- [WORK ITEM]
The entries should each be set down again precisely.

Top of RECORDS PROVIDED

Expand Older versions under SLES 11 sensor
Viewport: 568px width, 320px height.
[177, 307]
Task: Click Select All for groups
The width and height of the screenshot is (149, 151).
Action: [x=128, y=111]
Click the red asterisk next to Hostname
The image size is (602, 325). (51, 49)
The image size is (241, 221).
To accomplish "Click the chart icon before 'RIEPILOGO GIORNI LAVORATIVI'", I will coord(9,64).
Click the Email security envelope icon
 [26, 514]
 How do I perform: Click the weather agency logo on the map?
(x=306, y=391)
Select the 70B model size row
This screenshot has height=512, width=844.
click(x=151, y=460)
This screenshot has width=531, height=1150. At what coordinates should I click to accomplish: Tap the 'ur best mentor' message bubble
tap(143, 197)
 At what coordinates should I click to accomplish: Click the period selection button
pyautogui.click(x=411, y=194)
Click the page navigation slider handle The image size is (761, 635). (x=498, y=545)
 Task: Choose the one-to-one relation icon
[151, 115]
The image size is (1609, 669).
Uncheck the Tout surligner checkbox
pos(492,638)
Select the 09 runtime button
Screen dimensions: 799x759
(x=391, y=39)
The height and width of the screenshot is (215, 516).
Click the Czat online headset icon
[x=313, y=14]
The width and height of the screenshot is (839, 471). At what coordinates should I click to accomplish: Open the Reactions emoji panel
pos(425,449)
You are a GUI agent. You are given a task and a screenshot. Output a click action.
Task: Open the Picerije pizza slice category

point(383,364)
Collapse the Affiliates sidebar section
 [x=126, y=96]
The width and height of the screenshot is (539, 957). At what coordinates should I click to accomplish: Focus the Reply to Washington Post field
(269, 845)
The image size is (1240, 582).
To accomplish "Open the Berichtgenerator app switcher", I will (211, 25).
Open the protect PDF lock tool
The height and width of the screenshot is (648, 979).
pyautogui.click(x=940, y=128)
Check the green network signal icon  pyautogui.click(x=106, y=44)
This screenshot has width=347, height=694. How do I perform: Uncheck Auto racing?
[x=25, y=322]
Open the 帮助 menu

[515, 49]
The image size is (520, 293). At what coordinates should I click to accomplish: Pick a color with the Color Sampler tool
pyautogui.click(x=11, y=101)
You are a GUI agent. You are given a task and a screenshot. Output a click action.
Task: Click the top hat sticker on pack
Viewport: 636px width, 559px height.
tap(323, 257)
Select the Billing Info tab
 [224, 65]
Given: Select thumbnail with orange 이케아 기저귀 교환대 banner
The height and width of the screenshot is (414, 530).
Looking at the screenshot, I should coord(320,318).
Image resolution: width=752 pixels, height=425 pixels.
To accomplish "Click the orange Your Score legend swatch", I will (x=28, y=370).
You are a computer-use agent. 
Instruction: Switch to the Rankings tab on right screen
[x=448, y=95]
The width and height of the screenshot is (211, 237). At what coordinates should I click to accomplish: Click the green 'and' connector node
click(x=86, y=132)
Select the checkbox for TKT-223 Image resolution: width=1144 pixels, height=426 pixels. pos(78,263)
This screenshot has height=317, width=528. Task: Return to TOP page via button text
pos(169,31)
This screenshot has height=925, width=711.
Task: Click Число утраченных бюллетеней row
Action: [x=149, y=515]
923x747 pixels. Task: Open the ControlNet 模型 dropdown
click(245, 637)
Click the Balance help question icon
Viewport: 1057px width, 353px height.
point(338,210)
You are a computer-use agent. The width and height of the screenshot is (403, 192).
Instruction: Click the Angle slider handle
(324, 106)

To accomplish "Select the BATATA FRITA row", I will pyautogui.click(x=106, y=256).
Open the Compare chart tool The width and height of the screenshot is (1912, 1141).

Bottom of RECORDS PROVIDED

- [EXERCISE ANSWER]
Expand Older versions under SLES 11 sensor
Viewport: 568px width, 320px height.
[177, 307]
Task: Click Select All for groups
The width and height of the screenshot is (149, 151).
Action: [x=128, y=111]
Click the red asterisk next to Hostname
The image size is (602, 325). (51, 49)
The image size is (241, 221).
To accomplish "Click the chart icon before 'RIEPILOGO GIORNI LAVORATIVI'", I will coord(9,64).
Click the Email security envelope icon
 [26, 514]
 How do I perform: Click the weather agency logo on the map?
(x=306, y=391)
Select the 70B model size row
This screenshot has height=512, width=844.
click(x=151, y=460)
This screenshot has width=531, height=1150. At what coordinates should I click to accomplish: Tap the 'ur best mentor' message bubble
tap(143, 197)
 At what coordinates should I click to accomplish: Click the period selection button
pyautogui.click(x=411, y=194)
Click the page navigation slider handle The image size is (761, 635). (x=498, y=545)
 Task: Choose the one-to-one relation icon
[151, 115]
The image size is (1609, 669).
Uncheck the Tout surligner checkbox
pos(492,638)
Select the 09 runtime button
Screen dimensions: 799x759
(x=391, y=39)
The height and width of the screenshot is (215, 516).
Click the Czat online headset icon
[x=313, y=14]
The width and height of the screenshot is (839, 471). At what coordinates should I click to accomplish: Open the Reactions emoji panel
pos(425,449)
You are a GUI agent. You are given a task and a screenshot. Output a click action.
Task: Open the Picerije pizza slice category

point(383,364)
Collapse the Affiliates sidebar section
 [x=126, y=96]
The width and height of the screenshot is (539, 957). At what coordinates should I click to accomplish: Focus the Reply to Washington Post field
(269, 845)
The image size is (1240, 582).
To accomplish "Open the Berichtgenerator app switcher", I will (211, 25).
Open the protect PDF lock tool
The height and width of the screenshot is (648, 979).
pyautogui.click(x=940, y=128)
Check the green network signal icon  pyautogui.click(x=106, y=44)
This screenshot has width=347, height=694. How do I perform: Uncheck Auto racing?
[x=25, y=322]
Open the 帮助 menu

[515, 49]
The image size is (520, 293). At what coordinates should I click to accomplish: Pick a color with the Color Sampler tool
pyautogui.click(x=11, y=101)
You are a GUI agent. You are given a task and a screenshot. Output a click action.
Task: Click the top hat sticker on pack
Viewport: 636px width, 559px height.
tap(323, 257)
Select the Billing Info tab
 [224, 65]
Given: Select thumbnail with orange 이케아 기저귀 교환대 banner
The height and width of the screenshot is (414, 530).
Looking at the screenshot, I should coord(320,318).
Image resolution: width=752 pixels, height=425 pixels.
To accomplish "Click the orange Your Score legend swatch", I will (x=28, y=370).
You are a computer-use agent. 
Instruction: Switch to the Rankings tab on right screen
[x=448, y=95]
The width and height of the screenshot is (211, 237). At what coordinates should I click to accomplish: Click the green 'and' connector node
click(x=86, y=132)
Select the checkbox for TKT-223 Image resolution: width=1144 pixels, height=426 pixels. pos(78,263)
This screenshot has height=317, width=528. Task: Return to TOP page via button text
pos(169,31)
This screenshot has height=925, width=711.
Task: Click Число утраченных бюллетеней row
Action: [x=149, y=515]
923x747 pixels. Task: Open the ControlNet 模型 dropdown
click(245, 637)
Click the Balance help question icon
Viewport: 1057px width, 353px height.
point(338,210)
You are a computer-use agent. The width and height of the screenshot is (403, 192).
Instruction: Click the Angle slider handle
(324, 106)

To accomplish "Select the BATATA FRITA row", I will pyautogui.click(x=106, y=256).
Open the Compare chart tool The width and height of the screenshot is (1912, 1141).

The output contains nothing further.